=== Records shown ===

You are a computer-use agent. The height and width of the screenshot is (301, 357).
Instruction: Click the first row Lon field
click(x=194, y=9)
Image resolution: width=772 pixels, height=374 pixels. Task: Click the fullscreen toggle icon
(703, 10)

===

(Task details)
Reproduce exactly the line that contains "Instruction: Click the first row Lon field" together with each line after it to the end of the entries; include no other lines.

(Solved exercise)
Instruction: Click the first row Lon field
click(x=194, y=9)
Image resolution: width=772 pixels, height=374 pixels. Task: Click the fullscreen toggle icon
(703, 10)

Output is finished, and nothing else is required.